Apparently, keyword similarities are not sufficient for Tokopedia needs. Unlike web crawlers, there are a lot of items (products) with the same name sold by countless sellers in Tokopedia (e.g. Iphone 12, thousands of sellers are selling it in Tokopedia). Facing this, the main question starts to rise:
If multiple products have identical names, which one of them should be on the top?
This is an intricate question to answer since we need to consider buyer, seller, and even Tokopedia’s perspectives, to decide which product should get the spotlight and which one should not. A lot of brainstorming and discussions happened. Eventually, we agreed to create our own product scoring system dedicated to our organic search ranking. This way, we had a capability to create a more comfortable search ranking experience for all of our stakeholders.
Equivalent with our Elasticsearch journey, our scoring system also had an astounding journey from a single programmatic function to multiple services. All of these services could be categorized into two, offline and real-time ranking. In simple terms, offline ranking service will calculate base-scores before we index products and real-time ranking will do post-processing after we index products into Elasticsearch.
We decided to create this architecture since there are several features that move swiftly, e.g. buyer behaviours, sales velocities, real-time user feedback, etc. While the others, in contrast, are moving in a (lot) longer duration. In general, we could visualize the system like this:
Since offline features are moving much slower than the real-time one, we optimize our update cycle through these classification where offline features are updated less frequently compared to real time features. This is also a way to lessen the traffic coming into features DBs, which are owned by other teams across Tokopedia. We want to prevent unwanted impacts to the DBs due to unnecessarily huge traffic coming in, especially during business hours.
How We Survived Millions of Active Products Everyday
That being said, the architecture is still not answering the title of this article. We still need to figure out:
- How to efficiently calculate millions of product scores with rapid-moving features on real-time ranking?
- How to efficiently calculate millions of product scores periodically so it won’t take too much time and ended up bothering DBs traffic?
Efficient Real-Time Ranking
We, engineers, should be aware that no matter how fast your programs are, if they process humongous data, they will still take a lot of time to finish (relatively, of course). As we want these scores to be real-time, we don’t want it and we need to find a workaround for this.
For this part, we have a very simple solution, which is to reduce the data size into smaller one (yes, that’s it!). In Tokopedia, we first try to classify high quality products where we will then focus on finding the ideal position for them. With the competing nature of search result pages, identifying such products is crucial for optimizing our real-time ranking system. Despite that, we are always looking for other ways to filter our product strategically, since active products are expanding in numbers each day.
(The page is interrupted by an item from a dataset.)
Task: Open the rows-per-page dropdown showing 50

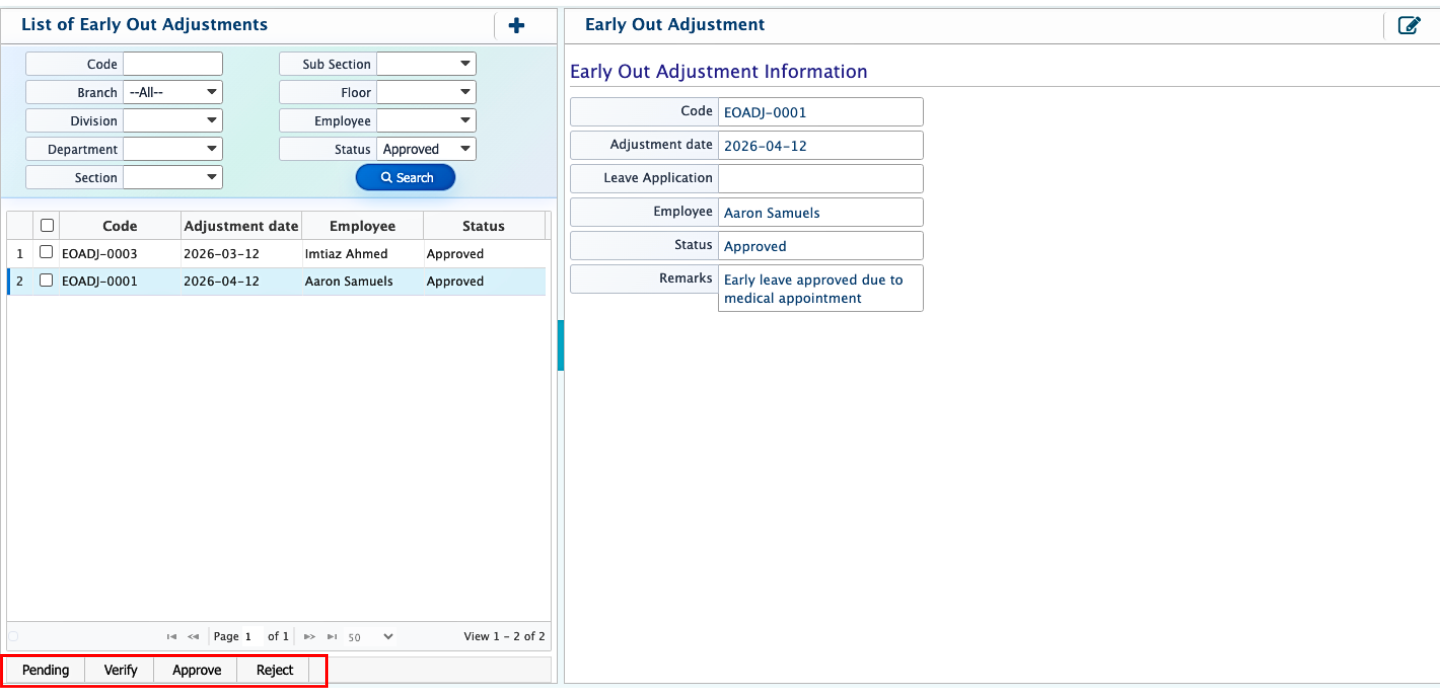Action: (x=370, y=637)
Note: However, we bet that it’s not that easy to cut data size in other circumstances and that is completely understandable, since each system has different needs, problems, and architectures.
Efficient Offline Ranking
This part is honestly a tougher challenge than the real-time one. Even though offline rankings move with a slower pace, the growing number of products don’t. Due to some circumstances, unlike the real-time rankings, we can’t filter the number of data here. The major reason for this is some of the offline features are mandatory to be updated every certain period, where we risk misrepresenting the product quality otherwise. To cater this need, we have a solution which we will explain in three stages throughout our experiences
Stage 1: Concurrent Calculation
The first stage of our development for this periodical update was to do concurrent calculations. Since our service was built in Golang, we could easily implement concurrent processes with the help of channels. At our initial stage, we do all of these calculations in a single instance (yes, what a strong will it has, until we realize it doesn’t, 😆). We started to realize that this solution did not work in less than 6 months.
We remembered the time in the past where we needed to upscale our offline ranking service to cater some needs, and thus the disaster coming in… When we apply the upscale rules, the instances become “unstable”. Furthermore, because upscale and downscale happened randomly, the instance that was running the updates might accidentally downscaled and we need to re-run the updates on another instance. Thankfully we were able to continue the progress, imagine that we can’t; every day will be monstrous for us 😦.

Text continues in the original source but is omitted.